VoxForge
Hi,
I like to add romanian lagnuage to voxforge but I don't know where to start.
First I want to say that romanian language is very phonetic, and I wonder if is an easy way to add it to voxforge (julian/sphinx or anything else).
For more info about Romanian language please take a look here http://en.wikibooks.org/wiki/Romanian/Pronunciation_and_alphabet
, http://www.phon.ucl.ac.uk/home/sampa/romanian.htm
Thanks,
BogDan,
--- (Edited on 2/15/2009 4:58 am [GMT-0600] by bogdan) ---
Hi Bogdan
It's not a problem to add Romanian, but we need a several hours of properly transcribed recordings. Record a book or a talk, try to record as much speakers as you can. Once you'll have enough data it will be easy to add everything else.
--- (Edited on 2/18/2009 2:19 am [GMT-0600] by nsh) ---
Hi
I want to tank you for you response.
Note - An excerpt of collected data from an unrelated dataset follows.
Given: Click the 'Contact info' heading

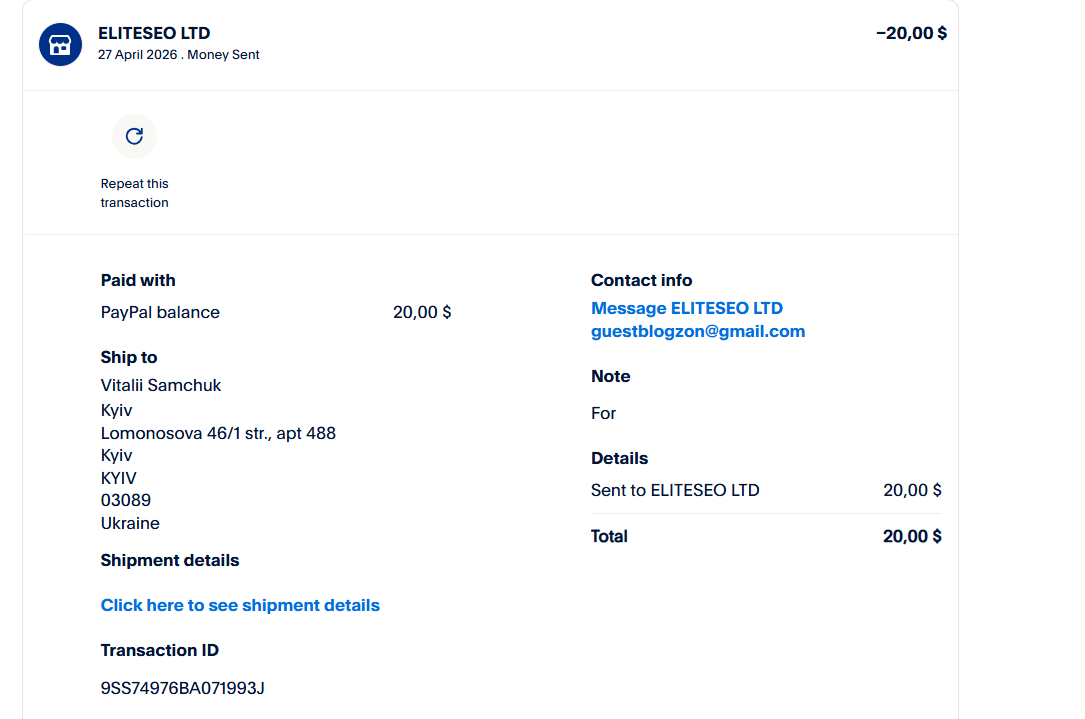Looking at the screenshot, I should 641,280.
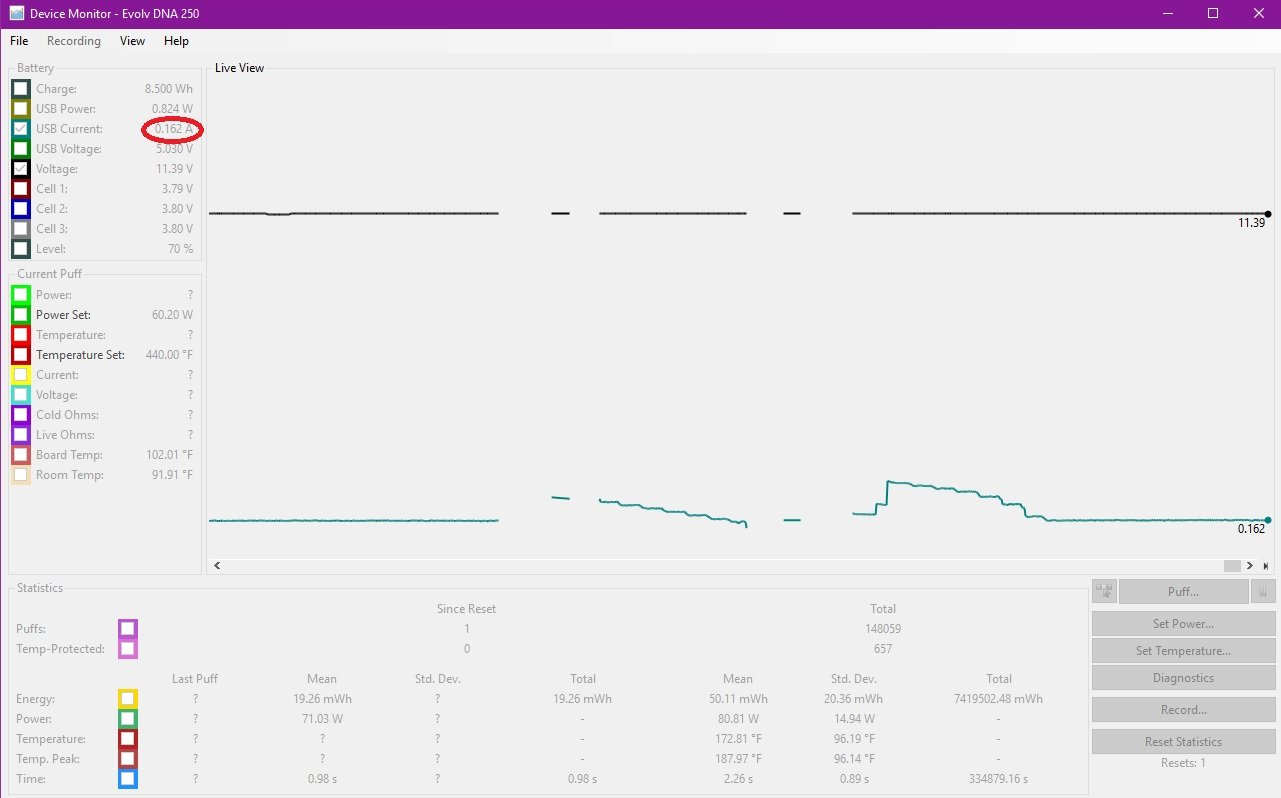Enable the Charge checkbox
The height and width of the screenshot is (798, 1281).
[21, 89]
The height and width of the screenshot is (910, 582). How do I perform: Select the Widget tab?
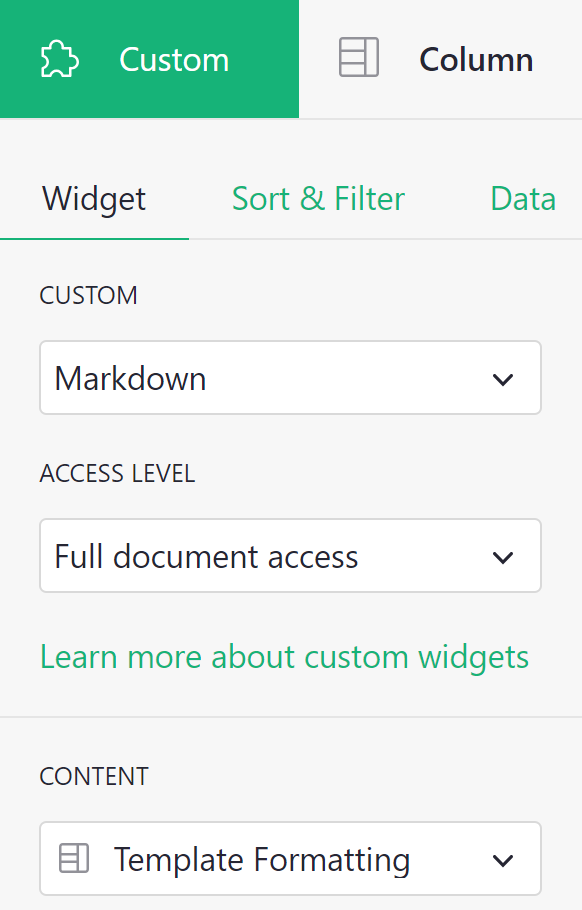tap(93, 198)
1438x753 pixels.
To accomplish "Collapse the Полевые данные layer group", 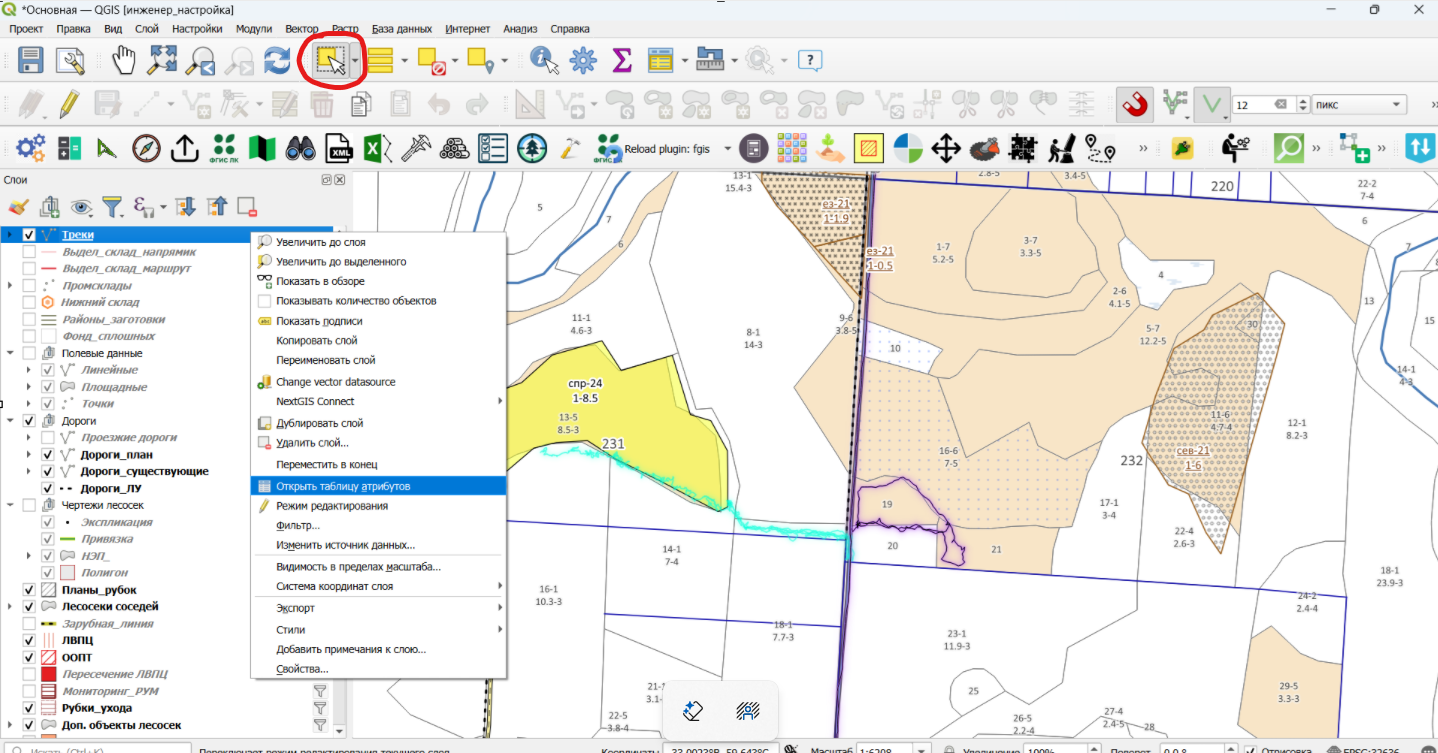I will point(11,353).
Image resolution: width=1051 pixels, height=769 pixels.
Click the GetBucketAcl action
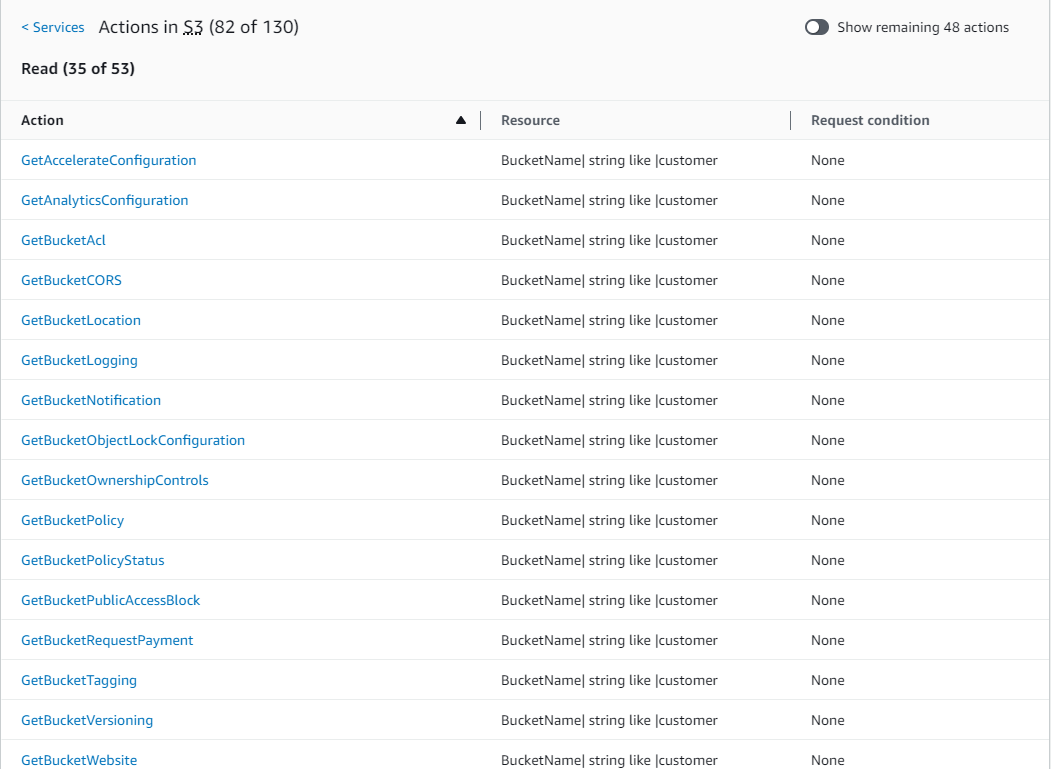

I can ask some friends from radio, they have many hours and they have the transcription too, this will help me to add romanian language ?
What is the audio format I need ?
The transcription should be like subs (with time) or only the plain transcription ?
Thanks,
BogDan,
--- (Edited on 2/18/2009 4:17 am [GMT-0600] by bogdan) ---
> I want to tank you for you response. I can ask some friends from radio, they have many hours and they have the transcription too, this will help me to add romanian language ?
We accept only a free GPL-licensed audio. The recordings from a radio could have license issues. Also, there might be issues with speech variability. If you have nothing else, it would be nice to use radio recording
> What is the audio format I need ?
Check the FAQ
http://www.voxforge.org/home/docs/faq/faq/what-kind-of-audio-formats-is-voxforge-looking-for#E95ZmEBb3zy2k4HutEWUxw
> The transcription should be like subs (with time) or only the plain transcription ?
Check the FAQ
http://www.voxforge.org/home/docs/faq/faq/what-is-transcribed-or-annotated-speech-audio-file#o49C1POV3O54wFLNGupEhQ
And the examples
http://www.repository.voxforge1.org/downloads/SpeechCorpus/Trunk/Audio/Original/48kHz_16bit/
Basically audio should be in 5-20 words chunks each with a proper transcription.
--- (Edited on 2/18/2009 3:34 pm [GMT-0600] by nsh) ---